Veinte años después, el partido de extrema derecha Vox es el segundo más votado en El Ejido, una ciudad donde conviven millonarios con miles de trabajadores viviendo en condiciones infrahumanas en chabolas de plástico y antiguos cortijos en ruinas por los que pagan alquileres desorbitados. ONG con proyectos en algunos de los países más pobres del planeta tienen que seguir yendo semanalmente a prestarles atención sanitaria. Sin luz ni agua corriente, sobreviven en ese cuarto mundo que nuestras sociedades enriquecidas se han acostumbrado a albergar como engranaje imprescindible de su motor económico.

No ha vuelto a haber razias porque la Ley de Extranjería es el mejor sistema de represión y amedrentamiento para que las personas migrantes no osen reclamar los derechos más fundamentales. Pero la semilla del odio, que brotó en el año 2000 escandalizando a buena parte del país, está ahora diseminada por todo el territorio nacional: la riegan diariamente con sus mentiras, sonrisas cínicas y visitas a centros de menores, campos de tiro y al Parlamento la señora Monasterio y los señores Abascal y Ortega Smith. Pero no solo. También medios de comunicación que durante años han pagado a tertulianos dedicados a hacer apología del odio, divulgar bulos y prejuicios, y crear así la agenda política y el estiércol ideológico sobre el que luego se ha enraizado parte de la derecha y la extrema derecha españolas.
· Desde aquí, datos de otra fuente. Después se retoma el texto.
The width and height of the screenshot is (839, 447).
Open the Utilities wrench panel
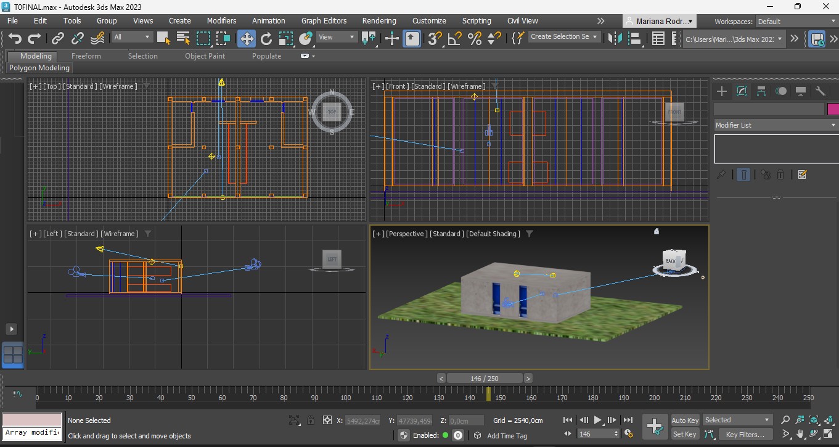[821, 91]
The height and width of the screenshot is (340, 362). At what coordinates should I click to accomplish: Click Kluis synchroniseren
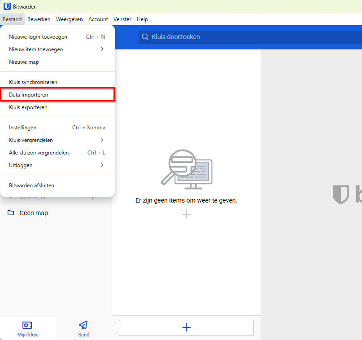[x=33, y=82]
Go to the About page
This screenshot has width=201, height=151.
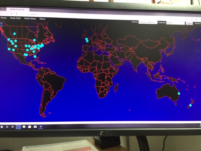click(42, 19)
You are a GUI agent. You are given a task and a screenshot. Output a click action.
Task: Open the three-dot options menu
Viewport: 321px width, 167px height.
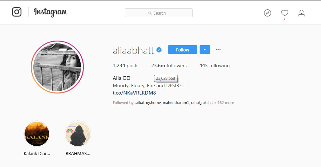pos(218,49)
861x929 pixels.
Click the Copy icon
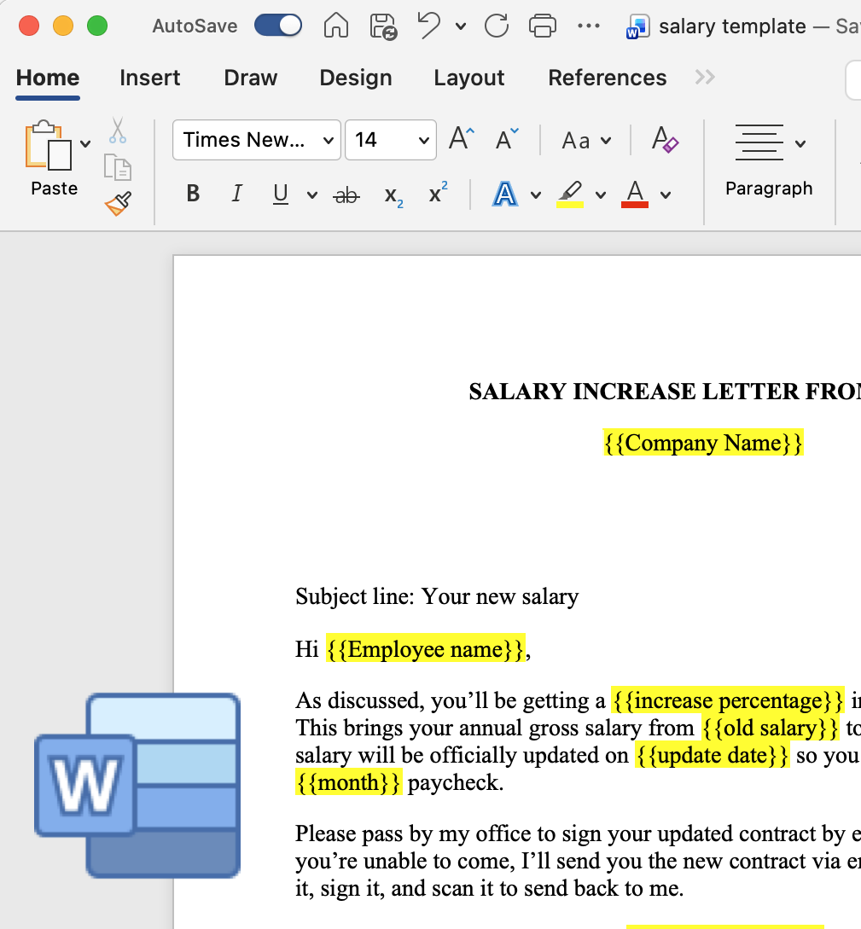pos(118,167)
Quienes se lucran gracias a la transmisión del virus del odio, saben que no hay conductor mejor que las masas. La democracia consiste, por el contrario, en construir sociedades comunitarias que reconozcan a cada individuo en su dimensión única e irrepetible. El Ejido debe permanecer indeleble en nuestra memoria histórica: un aviso de lo que que ocurre cuando las leyes excluyen a una parte de las personas de su condición ciudadana, cuando se normalizan las castas sociales, cuando, en definitiva, institucionalmente se sientan las bases de un apartheid. Luego, que nadie se eche las manos a la cabeza cuando el control lo tomen las turbas.